[DATA PROVIDED Boundary: Start]
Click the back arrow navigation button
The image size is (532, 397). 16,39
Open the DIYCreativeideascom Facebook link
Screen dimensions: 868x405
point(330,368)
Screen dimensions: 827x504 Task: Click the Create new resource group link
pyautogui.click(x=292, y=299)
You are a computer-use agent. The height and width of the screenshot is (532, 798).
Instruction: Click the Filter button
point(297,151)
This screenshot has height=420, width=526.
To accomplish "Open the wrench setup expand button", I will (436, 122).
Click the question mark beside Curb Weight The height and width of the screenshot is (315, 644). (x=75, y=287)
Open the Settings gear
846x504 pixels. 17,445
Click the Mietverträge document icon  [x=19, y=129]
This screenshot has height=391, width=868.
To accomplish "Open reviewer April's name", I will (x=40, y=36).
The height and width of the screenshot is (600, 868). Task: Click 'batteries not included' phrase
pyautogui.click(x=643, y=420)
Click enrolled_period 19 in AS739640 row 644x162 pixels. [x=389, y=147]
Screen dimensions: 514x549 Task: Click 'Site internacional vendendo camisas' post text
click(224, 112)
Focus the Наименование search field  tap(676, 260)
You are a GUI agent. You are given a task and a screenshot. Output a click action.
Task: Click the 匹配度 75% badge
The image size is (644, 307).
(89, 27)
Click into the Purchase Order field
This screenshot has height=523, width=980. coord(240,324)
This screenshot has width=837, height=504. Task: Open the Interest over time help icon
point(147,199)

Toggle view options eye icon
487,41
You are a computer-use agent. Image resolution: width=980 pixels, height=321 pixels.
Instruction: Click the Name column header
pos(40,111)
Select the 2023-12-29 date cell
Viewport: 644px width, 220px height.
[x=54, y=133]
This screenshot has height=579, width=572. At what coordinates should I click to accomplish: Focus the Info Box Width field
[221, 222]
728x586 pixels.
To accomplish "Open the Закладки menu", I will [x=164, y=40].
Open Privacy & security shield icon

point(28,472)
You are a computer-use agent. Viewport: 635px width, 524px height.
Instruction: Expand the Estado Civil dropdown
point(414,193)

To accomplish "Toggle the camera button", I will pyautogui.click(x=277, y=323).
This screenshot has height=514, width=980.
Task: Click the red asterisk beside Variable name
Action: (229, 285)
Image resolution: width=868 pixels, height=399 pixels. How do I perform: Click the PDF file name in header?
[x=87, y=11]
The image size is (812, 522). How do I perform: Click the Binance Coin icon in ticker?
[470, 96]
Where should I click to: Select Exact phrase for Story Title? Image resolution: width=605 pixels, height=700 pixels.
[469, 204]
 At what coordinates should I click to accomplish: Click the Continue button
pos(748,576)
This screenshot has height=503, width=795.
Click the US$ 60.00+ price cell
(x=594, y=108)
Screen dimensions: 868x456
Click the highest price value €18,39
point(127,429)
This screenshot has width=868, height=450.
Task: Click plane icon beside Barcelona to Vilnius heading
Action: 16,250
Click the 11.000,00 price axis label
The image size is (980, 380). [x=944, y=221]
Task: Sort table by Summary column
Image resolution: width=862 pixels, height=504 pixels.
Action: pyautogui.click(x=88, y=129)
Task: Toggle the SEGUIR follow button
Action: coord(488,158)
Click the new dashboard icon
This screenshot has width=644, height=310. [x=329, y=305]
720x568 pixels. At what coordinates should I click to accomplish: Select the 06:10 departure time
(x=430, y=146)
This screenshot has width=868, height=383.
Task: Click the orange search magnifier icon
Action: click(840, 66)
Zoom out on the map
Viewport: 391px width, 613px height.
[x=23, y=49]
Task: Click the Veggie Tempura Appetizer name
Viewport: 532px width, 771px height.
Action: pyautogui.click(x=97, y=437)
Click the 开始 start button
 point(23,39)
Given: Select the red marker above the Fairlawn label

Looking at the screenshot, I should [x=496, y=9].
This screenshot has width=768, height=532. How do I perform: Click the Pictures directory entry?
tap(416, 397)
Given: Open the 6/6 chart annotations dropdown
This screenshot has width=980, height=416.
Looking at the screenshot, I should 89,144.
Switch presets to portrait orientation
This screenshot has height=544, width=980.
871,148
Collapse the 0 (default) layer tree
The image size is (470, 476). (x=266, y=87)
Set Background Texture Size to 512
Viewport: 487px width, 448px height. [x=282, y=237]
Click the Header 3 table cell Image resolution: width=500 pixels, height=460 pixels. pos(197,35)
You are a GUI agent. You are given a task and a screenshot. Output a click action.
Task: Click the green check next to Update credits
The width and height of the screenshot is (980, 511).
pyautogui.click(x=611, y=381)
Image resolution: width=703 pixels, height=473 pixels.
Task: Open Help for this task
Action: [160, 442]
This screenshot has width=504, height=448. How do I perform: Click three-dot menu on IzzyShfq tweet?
[DATA PROVIDED Boundary: End]
- [WHAT IS REQUIRED]:
Please list every line of the records that contains "table".

- [EXERCISE ANSWER]:
Task: Sort table by Summary column
Click the Header 3 table cell Image resolution: width=500 pixels, height=460 pixels. pos(197,35)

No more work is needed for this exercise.